Note that head MRI images are often acquired with a head coil, and noise reduction headphones, which may squish or deform the ear. Another issue is that the earlobe is often not completely visible in MRI scans. You might have better luck with CT scans, but even there you may have head immobilizers that deform the ear. Due to all these issues, it may be simpler to generate volume renderings of the ears and let a human decide in a few seconds if there is a crease in the ear or not, rather than spending several days or weeks to train a network. You can probably manually classify hundreds of images per hour, so in 1-2 days you can complete thousands of classifications. To set up a neural network to achieve the same performance and validate that its performance is comparable to a human would take at least several weeks. Therefore using “AI” for this task would just slow you down and distract you from answering the clinical question.

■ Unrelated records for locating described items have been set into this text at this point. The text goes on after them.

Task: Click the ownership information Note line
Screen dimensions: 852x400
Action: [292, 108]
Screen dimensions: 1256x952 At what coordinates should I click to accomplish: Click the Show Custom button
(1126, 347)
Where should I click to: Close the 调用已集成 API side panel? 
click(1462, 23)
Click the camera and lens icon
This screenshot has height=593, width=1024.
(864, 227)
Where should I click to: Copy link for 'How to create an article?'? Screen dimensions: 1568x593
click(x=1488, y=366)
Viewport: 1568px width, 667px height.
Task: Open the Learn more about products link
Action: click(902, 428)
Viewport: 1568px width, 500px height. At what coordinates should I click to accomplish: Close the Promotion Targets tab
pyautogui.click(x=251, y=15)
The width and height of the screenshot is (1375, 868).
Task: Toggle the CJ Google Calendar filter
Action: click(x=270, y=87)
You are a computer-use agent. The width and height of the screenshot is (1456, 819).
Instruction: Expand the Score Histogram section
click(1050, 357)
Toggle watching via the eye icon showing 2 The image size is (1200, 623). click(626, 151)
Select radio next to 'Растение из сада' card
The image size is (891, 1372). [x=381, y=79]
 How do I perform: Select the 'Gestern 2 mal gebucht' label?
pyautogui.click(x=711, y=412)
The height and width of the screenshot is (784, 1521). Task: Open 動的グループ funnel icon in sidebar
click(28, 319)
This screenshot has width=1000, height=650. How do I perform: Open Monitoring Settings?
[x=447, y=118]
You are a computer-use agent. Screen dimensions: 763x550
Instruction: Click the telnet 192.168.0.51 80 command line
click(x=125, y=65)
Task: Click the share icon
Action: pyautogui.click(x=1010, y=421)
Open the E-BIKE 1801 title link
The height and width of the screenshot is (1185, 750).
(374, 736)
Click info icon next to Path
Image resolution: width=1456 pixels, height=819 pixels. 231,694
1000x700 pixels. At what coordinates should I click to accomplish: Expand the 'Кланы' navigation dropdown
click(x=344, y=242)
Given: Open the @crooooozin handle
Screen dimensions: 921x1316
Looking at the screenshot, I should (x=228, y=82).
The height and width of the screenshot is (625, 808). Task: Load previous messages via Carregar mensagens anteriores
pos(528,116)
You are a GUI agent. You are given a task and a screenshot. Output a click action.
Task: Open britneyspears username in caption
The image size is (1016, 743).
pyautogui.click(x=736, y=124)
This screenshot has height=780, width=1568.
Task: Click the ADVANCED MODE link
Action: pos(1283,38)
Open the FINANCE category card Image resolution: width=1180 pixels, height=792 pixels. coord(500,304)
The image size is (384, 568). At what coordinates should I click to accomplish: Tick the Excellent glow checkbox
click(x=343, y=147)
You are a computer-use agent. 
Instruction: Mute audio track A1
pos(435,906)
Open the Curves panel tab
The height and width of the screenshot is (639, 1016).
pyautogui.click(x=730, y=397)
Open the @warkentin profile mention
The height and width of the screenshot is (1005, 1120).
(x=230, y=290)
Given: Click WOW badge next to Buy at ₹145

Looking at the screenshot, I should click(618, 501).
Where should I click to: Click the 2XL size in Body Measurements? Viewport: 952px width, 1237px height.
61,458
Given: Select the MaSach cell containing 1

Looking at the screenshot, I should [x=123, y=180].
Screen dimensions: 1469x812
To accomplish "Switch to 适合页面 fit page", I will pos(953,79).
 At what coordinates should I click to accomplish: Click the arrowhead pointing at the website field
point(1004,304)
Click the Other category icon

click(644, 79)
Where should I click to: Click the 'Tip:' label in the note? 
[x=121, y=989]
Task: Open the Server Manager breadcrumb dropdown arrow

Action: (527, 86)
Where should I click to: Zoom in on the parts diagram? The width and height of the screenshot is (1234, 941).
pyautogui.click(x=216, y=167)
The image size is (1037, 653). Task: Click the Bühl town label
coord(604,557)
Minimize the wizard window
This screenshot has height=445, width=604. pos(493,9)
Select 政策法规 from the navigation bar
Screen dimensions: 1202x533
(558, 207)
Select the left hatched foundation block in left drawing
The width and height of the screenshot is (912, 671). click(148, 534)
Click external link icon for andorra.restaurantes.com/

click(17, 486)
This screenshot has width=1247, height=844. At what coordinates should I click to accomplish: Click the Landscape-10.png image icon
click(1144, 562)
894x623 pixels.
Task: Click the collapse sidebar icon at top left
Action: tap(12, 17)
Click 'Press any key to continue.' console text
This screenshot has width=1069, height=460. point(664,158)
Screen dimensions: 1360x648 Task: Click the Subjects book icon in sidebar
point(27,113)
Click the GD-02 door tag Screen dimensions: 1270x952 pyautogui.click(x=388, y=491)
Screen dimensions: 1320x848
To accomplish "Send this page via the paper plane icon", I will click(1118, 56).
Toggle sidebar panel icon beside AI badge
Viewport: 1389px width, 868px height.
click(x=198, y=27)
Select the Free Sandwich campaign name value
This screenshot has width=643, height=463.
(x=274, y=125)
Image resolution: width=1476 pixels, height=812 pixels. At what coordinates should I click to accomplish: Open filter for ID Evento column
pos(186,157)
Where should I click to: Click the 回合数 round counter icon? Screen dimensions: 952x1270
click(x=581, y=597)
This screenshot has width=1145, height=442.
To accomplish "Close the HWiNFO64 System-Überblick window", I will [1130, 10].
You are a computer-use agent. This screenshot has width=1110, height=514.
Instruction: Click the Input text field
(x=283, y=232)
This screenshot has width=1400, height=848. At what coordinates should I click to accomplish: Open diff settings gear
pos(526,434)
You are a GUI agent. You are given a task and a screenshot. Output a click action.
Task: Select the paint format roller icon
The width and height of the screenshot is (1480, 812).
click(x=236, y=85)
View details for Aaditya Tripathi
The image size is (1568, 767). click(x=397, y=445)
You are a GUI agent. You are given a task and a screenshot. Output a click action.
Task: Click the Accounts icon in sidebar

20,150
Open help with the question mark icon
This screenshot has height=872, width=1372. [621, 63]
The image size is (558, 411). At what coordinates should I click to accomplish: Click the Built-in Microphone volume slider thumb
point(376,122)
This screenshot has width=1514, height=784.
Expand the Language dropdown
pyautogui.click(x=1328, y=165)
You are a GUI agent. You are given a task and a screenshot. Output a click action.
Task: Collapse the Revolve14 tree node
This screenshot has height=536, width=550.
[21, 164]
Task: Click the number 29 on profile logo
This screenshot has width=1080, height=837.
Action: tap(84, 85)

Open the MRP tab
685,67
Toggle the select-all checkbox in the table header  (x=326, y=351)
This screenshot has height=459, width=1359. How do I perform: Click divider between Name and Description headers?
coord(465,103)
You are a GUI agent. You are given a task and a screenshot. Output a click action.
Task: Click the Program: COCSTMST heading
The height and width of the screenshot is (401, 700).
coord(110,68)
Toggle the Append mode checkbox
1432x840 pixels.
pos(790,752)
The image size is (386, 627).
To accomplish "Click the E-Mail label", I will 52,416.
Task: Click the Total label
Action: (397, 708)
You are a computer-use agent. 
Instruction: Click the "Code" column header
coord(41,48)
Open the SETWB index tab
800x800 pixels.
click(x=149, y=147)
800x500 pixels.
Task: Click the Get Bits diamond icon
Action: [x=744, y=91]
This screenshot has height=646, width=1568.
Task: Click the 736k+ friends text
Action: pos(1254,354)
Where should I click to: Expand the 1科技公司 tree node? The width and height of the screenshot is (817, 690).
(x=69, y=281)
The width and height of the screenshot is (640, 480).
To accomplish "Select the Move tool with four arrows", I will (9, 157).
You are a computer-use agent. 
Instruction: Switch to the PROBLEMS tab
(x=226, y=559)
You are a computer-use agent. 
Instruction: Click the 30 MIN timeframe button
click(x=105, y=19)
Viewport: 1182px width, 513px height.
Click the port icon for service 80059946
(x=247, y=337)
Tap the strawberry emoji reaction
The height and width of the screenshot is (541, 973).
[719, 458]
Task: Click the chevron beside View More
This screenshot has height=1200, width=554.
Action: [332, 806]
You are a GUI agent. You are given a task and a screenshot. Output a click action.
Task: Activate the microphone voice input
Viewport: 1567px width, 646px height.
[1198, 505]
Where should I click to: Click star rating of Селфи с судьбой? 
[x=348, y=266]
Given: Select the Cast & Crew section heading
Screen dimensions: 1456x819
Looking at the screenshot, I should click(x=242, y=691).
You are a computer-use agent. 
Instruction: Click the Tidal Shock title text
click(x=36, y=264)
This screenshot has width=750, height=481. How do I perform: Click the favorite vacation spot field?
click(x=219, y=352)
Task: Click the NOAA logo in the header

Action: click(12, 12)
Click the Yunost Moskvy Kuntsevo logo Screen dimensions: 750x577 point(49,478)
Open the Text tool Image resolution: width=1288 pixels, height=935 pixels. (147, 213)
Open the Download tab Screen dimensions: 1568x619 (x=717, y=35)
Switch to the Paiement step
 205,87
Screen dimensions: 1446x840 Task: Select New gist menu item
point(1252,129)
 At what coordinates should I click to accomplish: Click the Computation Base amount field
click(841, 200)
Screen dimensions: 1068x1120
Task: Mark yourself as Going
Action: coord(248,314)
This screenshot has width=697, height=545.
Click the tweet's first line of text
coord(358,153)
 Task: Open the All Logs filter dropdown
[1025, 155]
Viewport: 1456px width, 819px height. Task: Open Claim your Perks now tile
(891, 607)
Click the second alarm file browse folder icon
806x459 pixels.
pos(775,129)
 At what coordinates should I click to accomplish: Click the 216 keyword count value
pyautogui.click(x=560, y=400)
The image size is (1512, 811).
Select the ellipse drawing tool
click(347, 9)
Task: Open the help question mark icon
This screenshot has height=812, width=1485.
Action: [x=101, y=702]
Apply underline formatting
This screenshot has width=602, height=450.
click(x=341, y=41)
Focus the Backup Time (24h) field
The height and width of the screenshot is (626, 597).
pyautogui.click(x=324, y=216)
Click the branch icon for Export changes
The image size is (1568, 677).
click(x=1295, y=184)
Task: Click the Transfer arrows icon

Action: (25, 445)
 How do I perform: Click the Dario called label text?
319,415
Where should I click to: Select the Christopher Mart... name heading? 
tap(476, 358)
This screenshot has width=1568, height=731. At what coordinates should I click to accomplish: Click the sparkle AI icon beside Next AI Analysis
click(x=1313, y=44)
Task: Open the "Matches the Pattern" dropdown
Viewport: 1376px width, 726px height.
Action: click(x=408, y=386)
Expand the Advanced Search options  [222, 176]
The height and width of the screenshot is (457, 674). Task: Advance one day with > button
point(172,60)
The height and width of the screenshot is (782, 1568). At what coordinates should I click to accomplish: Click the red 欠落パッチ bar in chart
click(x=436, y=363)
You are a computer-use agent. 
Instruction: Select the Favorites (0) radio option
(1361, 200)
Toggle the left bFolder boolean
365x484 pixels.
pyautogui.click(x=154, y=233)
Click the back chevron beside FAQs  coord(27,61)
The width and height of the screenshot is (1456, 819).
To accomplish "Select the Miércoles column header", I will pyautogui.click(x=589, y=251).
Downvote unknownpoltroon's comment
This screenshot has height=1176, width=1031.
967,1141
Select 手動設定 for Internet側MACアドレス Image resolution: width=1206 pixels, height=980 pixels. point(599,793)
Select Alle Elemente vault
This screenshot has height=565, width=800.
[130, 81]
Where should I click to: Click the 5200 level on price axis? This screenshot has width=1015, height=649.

Thank you very much for your response. I followed your approach but the
results are not good. Now, I am focusing on pre segmented ear only (So that
AI correctly predicts the frank sign part). My question is how do I color
the frank sign part in the ear without segmentation?

Since, I am not focusing on 2 D image but 3 D brain Image. Therefore, there
is no question of cropping it.

Can anyone please share a youtube link? I am beniger, I need youtube videos
to understand it carefully.

Coloring and segmentation mean the same thing. If by coloring you mean volume rendering then you can check out the examples in the script repository.

In Slicer, you can crop 2D images as easily as 3D images.

You can find lots of training material on the training page, and there are many videos on the PerkLab’s channel and you can also find lots of additional videos by searching on google and youtube.